## DATA TO PROCESS
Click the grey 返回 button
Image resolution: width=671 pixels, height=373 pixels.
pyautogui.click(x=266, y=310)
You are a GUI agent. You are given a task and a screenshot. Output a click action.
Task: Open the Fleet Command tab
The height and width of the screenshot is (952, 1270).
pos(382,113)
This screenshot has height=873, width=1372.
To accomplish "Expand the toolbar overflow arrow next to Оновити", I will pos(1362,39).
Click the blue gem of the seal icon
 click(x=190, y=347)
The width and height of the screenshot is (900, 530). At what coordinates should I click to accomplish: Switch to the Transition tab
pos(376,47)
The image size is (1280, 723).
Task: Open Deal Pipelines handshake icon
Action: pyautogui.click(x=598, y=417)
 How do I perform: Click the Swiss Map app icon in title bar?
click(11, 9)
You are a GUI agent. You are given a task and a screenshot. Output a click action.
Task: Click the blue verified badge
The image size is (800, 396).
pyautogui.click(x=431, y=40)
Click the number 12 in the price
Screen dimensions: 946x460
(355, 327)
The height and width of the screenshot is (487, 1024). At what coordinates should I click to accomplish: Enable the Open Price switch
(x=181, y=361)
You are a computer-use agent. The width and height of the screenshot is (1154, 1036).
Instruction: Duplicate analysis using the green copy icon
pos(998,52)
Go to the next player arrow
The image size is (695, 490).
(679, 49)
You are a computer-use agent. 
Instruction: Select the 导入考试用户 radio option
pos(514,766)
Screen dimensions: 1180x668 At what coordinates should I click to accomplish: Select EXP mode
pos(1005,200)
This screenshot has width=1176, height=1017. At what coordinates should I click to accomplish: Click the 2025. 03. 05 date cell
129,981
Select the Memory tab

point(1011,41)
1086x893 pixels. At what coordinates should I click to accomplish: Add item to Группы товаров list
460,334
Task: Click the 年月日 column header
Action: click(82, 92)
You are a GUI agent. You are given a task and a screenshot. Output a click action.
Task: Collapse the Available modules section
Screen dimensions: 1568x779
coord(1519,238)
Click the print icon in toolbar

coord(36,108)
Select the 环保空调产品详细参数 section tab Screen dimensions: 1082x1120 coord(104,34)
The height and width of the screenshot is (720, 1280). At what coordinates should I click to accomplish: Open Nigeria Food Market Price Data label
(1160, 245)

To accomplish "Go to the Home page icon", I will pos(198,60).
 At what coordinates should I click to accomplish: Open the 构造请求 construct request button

## SHORT PROBLEM
Revise the records above, replacing every instance of "screenshot" with "screen capture" and leaving everything else unchanged.

## TASK OUTPUT
Click the grey 返回 button
Image resolution: width=671 pixels, height=373 pixels.
pyautogui.click(x=266, y=310)
You are a GUI agent. You are given a task and a screen capture. Output a click action.
Task: Open the Fleet Command tab
The height and width of the screen capture is (952, 1270).
pos(382,113)
This screen capture has height=873, width=1372.
To accomplish "Expand the toolbar overflow arrow next to Оновити", I will pos(1362,39).
Click the blue gem of the seal icon
 click(x=190, y=347)
The width and height of the screen capture is (900, 530). At what coordinates should I click to accomplish: Switch to the Transition tab
pos(376,47)
The image size is (1280, 723).
Task: Open Deal Pipelines handshake icon
Action: pyautogui.click(x=598, y=417)
 How do I perform: Click the Swiss Map app icon in title bar?
click(11, 9)
You are a GUI agent. You are given a task and a screen capture. Output a click action.
Task: Click the blue verified badge
The image size is (800, 396).
pyautogui.click(x=431, y=40)
Click the number 12 in the price
Screen dimensions: 946x460
(355, 327)
The height and width of the screen capture is (487, 1024). At what coordinates should I click to accomplish: Enable the Open Price switch
(x=181, y=361)
You are a computer-use agent. The width and height of the screen capture is (1154, 1036).
Instruction: Duplicate analysis using the green copy icon
pos(998,52)
Go to the next player arrow
The image size is (695, 490).
(679, 49)
You are a computer-use agent. 
Instruction: Select the 导入考试用户 radio option
pos(514,766)
Screen dimensions: 1180x668 At what coordinates should I click to accomplish: Select EXP mode
pos(1005,200)
This screen capture has width=1176, height=1017. At what coordinates should I click to accomplish: Click the 2025. 03. 05 date cell
129,981
Select the Memory tab

point(1011,41)
1086x893 pixels. At what coordinates should I click to accomplish: Add item to Группы товаров list
460,334
Task: Click the 年月日 column header
Action: click(82, 92)
You are a GUI agent. You are given a task and a screen capture. Output a click action.
Task: Collapse the Available modules section
Screen dimensions: 1568x779
coord(1519,238)
Click the print icon in toolbar

coord(36,108)
Select the 环保空调产品详细参数 section tab Screen dimensions: 1082x1120 coord(104,34)
The height and width of the screen capture is (720, 1280). At what coordinates should I click to accomplish: Open Nigeria Food Market Price Data label
(1160, 245)

To accomplish "Go to the Home page icon", I will pos(198,60).
 At what coordinates should I click to accomplish: Open the 构造请求 construct request button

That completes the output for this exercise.